Discovery of Diffuse Radio Emission in a Massive z=1.709 Cool Core Cluster: A Candidate Radio Mini-Halo

TL;DR

This paper reports the discovery of a candidate radio mini-halo in a distant galaxy cluster at redshift 1.709, providing new insights into magnetic fields, turbulence, and cosmic ray processes in high-redshift clusters.

Contribution

It presents the first detection of a radio mini-halo at such a high redshift, challenging existing models and suggesting efficient magnetic field amplification and active cosmic ray processes in early galaxy clusters.

Findings

Diffuse radio emission coincides with X-ray emission of the cluster

Radio power of the mini-halo is comparable to low-redshift counterparts

Implications for magnetic field amplification and turbulence at high redshift

Abstract

Clusters of galaxies host spectacular diffuse radio sources, extending over scales from 100 kpc to several Mpcs. These sources, with extremely faint surface brightness ($\mu$Jy/arcsec$^2$ level), are not tied to individual galaxies but trace synchrotron emission from large-scale magnetic fields and relativistic particles within the intracluster environment. Here, we report the discovery of a candidate radio mini-halo in SpARCS104922.6+564032.5, the most distant cool-core galaxy cluster identified to date at $z=1.709$, using deep LOFAR 120-168 MHz observations. We show that this emission originates from diffuse cluster-associated processes rather than unresolved AGN or star-forming galaxies. The diffuse radio emission coincides spatially with the X-ray emission of the hot intracluster medium and has a radio power of $P_{\rm 150~MHz}=49.8^{+14.7}_{-11.7} \times10^{24}$ W Hz$^{-1}$, exhibiting striking similarities to low-redshift radio mini-halos. This discovery doubles the redshift of previously known mini-halos, challenging models of inverse Compton losses and indicating the presence of strong magnetic fields, enhanced turbulence in high-redshift clusters, or active hadronic processes that require a cosmic ray-to-thermal energy ratio of 0.07 within 200 kpc, assuming a clumped distribution with spatial correlations among the gas, cosmic rays, and magnetic field that partially compensate for cosmological redshift dimming.
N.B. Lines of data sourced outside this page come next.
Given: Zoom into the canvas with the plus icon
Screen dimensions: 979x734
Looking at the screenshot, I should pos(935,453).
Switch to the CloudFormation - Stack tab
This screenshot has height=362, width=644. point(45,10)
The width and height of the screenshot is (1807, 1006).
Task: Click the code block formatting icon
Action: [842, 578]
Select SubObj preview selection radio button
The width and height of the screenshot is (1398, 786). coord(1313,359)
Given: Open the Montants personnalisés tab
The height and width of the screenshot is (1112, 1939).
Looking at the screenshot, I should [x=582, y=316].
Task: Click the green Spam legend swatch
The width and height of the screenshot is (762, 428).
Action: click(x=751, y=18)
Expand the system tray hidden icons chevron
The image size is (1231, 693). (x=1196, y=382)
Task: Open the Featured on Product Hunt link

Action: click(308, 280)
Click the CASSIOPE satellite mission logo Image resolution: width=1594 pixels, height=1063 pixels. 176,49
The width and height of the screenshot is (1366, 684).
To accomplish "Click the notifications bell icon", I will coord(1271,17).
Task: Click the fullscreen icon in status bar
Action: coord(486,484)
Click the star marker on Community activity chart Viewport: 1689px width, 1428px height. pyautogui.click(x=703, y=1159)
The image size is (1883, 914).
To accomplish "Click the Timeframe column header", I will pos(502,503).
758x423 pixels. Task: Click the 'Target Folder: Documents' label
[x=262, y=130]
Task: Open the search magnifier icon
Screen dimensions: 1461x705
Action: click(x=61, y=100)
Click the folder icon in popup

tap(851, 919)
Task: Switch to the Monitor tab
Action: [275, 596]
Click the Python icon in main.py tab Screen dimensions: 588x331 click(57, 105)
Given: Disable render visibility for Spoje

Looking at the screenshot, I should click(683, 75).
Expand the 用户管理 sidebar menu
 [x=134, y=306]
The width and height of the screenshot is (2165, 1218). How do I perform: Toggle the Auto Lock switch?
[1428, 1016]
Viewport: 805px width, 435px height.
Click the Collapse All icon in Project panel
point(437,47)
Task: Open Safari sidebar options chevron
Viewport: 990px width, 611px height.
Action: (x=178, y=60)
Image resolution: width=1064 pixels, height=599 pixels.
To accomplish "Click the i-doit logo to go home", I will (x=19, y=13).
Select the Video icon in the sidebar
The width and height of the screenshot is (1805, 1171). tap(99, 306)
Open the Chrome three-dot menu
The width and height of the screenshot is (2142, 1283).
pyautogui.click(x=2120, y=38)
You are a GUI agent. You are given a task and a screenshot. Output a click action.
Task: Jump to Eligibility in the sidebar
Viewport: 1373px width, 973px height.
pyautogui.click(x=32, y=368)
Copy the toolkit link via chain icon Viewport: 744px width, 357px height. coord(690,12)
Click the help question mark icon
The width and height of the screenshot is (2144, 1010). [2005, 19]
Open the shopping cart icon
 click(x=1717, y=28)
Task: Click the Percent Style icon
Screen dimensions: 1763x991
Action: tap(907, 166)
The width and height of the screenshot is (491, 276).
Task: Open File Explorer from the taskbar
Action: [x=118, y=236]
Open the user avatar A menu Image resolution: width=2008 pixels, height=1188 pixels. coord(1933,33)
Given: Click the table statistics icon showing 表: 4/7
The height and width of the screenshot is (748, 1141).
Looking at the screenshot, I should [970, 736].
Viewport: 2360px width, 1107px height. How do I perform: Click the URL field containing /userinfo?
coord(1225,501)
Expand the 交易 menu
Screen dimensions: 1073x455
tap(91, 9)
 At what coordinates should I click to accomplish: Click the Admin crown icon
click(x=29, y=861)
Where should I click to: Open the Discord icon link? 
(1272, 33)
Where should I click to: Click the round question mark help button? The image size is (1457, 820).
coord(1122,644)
It further implies that magnetic fields are efficiently amplified to $\sim$$10~\mu$G levels within a Mpc$^3$ volume during the epoch of cluster formation before $z\sim2$. These findings provide critical insights into high-redshift cluster physics and emphasize the transformative potential of next-generation radio surveys, such as those with the SKA and ngVLA, in exploring the early evolution of galaxy clusters.